* START Supplied text *
I've got bad posture too, wish I'd listened to my dad when he kept telling me to sit up straight. I once had some info out of a very good bodybuilding book and in it was a routine for people that didn't have good posture if I remember right it was about working the right muscles to make the shoulders not look so rounded, because once you have grown with bad posture I don't think its possible to just straiten your back up. Anyway I will have a look for the book if it will be of any help and post up what it says. Also there is some good info on MT news letter this month on traps, not sure if I'm allowed to post it up tho


----------



## GH1987 (Feb 3, 2010)

1010AD said:


> I've got bad posture too, wish I'd listened to my dad when he kept telling me to sit up straight. I once had some info out of a very good bodybuilding book and in it was a routine for people that didn't have good posture if I remember right it was about working the right muscles to make the shoulders not look so rounded, because once you have grown with bad posture I don't think its possible to just straiten your back up. Anyway I will have a look for the book if it will be of any help and post up what it says. Also there is some good info on MT news letter this month on traps, not sure if I'm allowed to post it up tho


That would be awsome mate, even if you find out the name of the book, ill look for it myself... people comment on the roundness of my shoulders all the time. I definatly have terrible posture and need to do something about it lol


----------



## lyndbo (Dec 22, 2008)

rear shrugs on smith machine,shrug then pull the arms up so you get a better contraction,use a wider grip though


----------
* END Supplied text *
» **The request**: Write out the passage of the posture thread starting at "That would be" and ending at "(Dec 22, 2008)". The lines after the posture thread are separate material with no connection to it.
* START Dataset extract *
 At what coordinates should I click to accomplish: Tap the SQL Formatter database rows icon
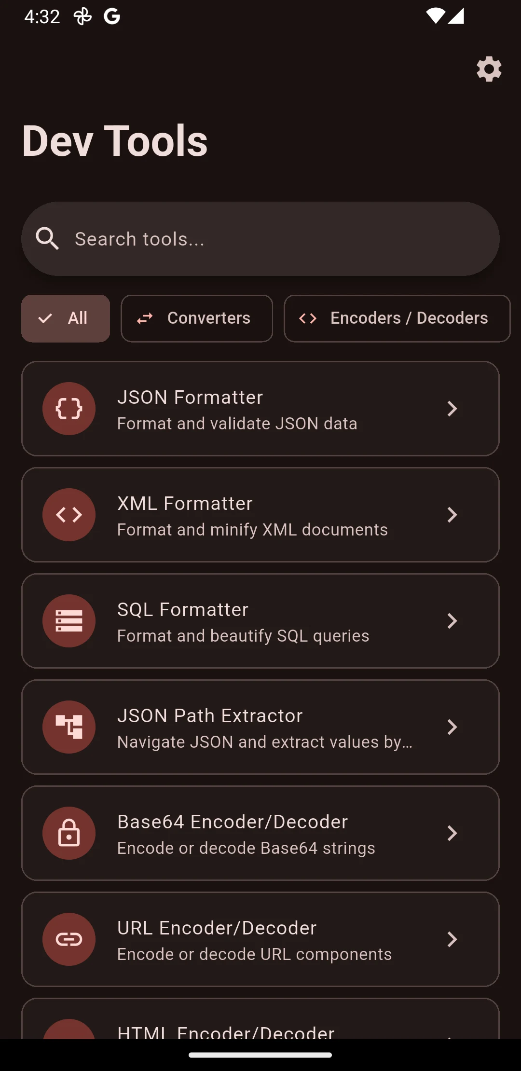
* END Dataset extract *
» **Solution for this exercise**:
That would be awsome mate, even if you find out the name of the book, ill look for it myself... people comment on the roundness of my shoulders all the time. I definatly have terrible posture and need to do something about it lol


----------



## lyndbo (Dec 22, 2008)